By Gloria Dickie
SHARM EL-SHEIKH, Egypt (Reuters) – Promises by companies, banks and cities to achieve net zero emissions often amount to little more than greenwashing, according to a UN expert group report published on Tuesday, which set out proposed new standards to harden net zero claims.
The report, released at the COP 27 climate conference in Egypt, is intended to draw a “red line” around false claims of progress in the fight against global warming that can confuse investors and policy makers.
At last year’s climate negotiations in Glasgow, U.N. Secretary-General Antonio Guterres appointed 17 experts to review the integrity of non-state net zero commitments amid concerns about “a surplus of confusion and deficit of credibility” involving corporate green boasting.
The report by the group, chaired by Canada’s former environment minister Catherine McKenna, found that “too many of these net zero pledges are little more than empty slogans and hype”, she said during a news conference launching the report on Tuesday.
“Bogus net zero claims drive up the cost that ultimately everyone will pay,” she said.
An estimated 80% of global emissions are now covered by pledges that commit to reaching net zero emissions.
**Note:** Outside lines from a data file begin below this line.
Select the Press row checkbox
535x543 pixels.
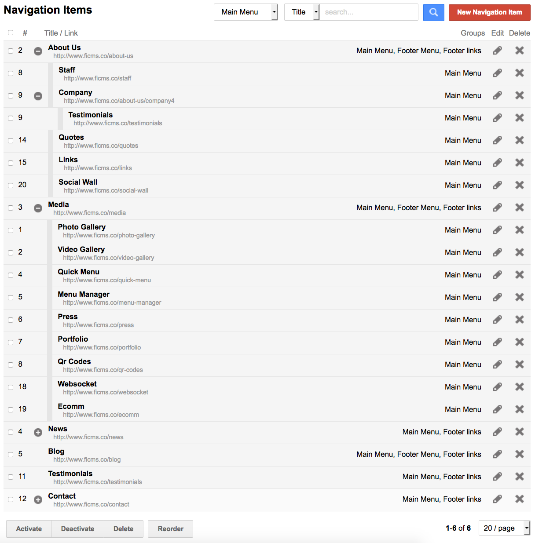pos(11,320)
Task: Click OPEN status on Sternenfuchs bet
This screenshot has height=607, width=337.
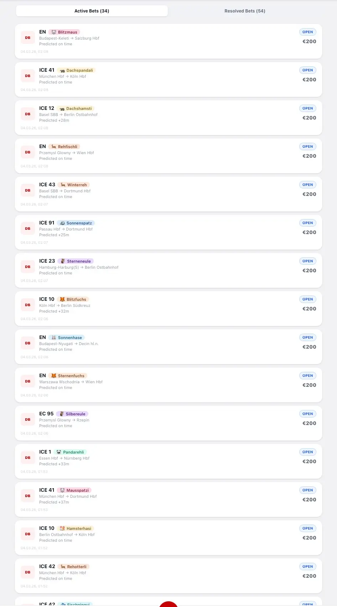Action: (307, 376)
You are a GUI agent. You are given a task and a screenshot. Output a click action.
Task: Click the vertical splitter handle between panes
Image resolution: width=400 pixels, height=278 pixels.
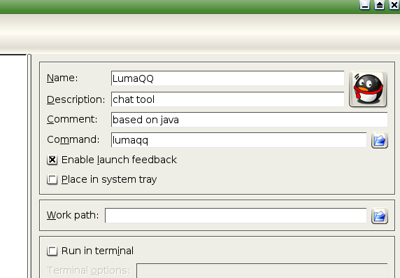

The report set out a list of recommendations that companies and other non-state actors should follow to ensure their claims are credible. For example, a company cannot claim to be net zero if it continues to build or invest in new fossil fuel infrastructure or deforestation.
The report also dismisses the use of cheap carbon credits to offset continued emissions as a viable net zero strategy, and recommends companies, financial institutions, cities and regions focus on outright emissions and not carbon intensity – a measure of how much carbon is emitted per unit of output.
The report “gives companies, investors, cities, regions – and by implication, countries – a clear statement of what ‘good’ looks like”, said Thomas Hale, a global public policy researcher at Oxford University and co-leader of the Net Zero Tracker project which measures the effectiveness of such pledges.
“We need to be clear that most net zero targets are not on track,” he told Reuters, noting the tracker found that only half of companies with pledges have robust plans.
“Corporations have long hidden behind net zero announcements and carbon offsetting initiatives, with very little intention of really doing the hard work of transforming and cutting emissions,” said Teresa Anderson, global lead for climate justice at poverty-eradication non-profit ActionAid International.
“These recommendations will aim to keep them in line and close any loopholes.”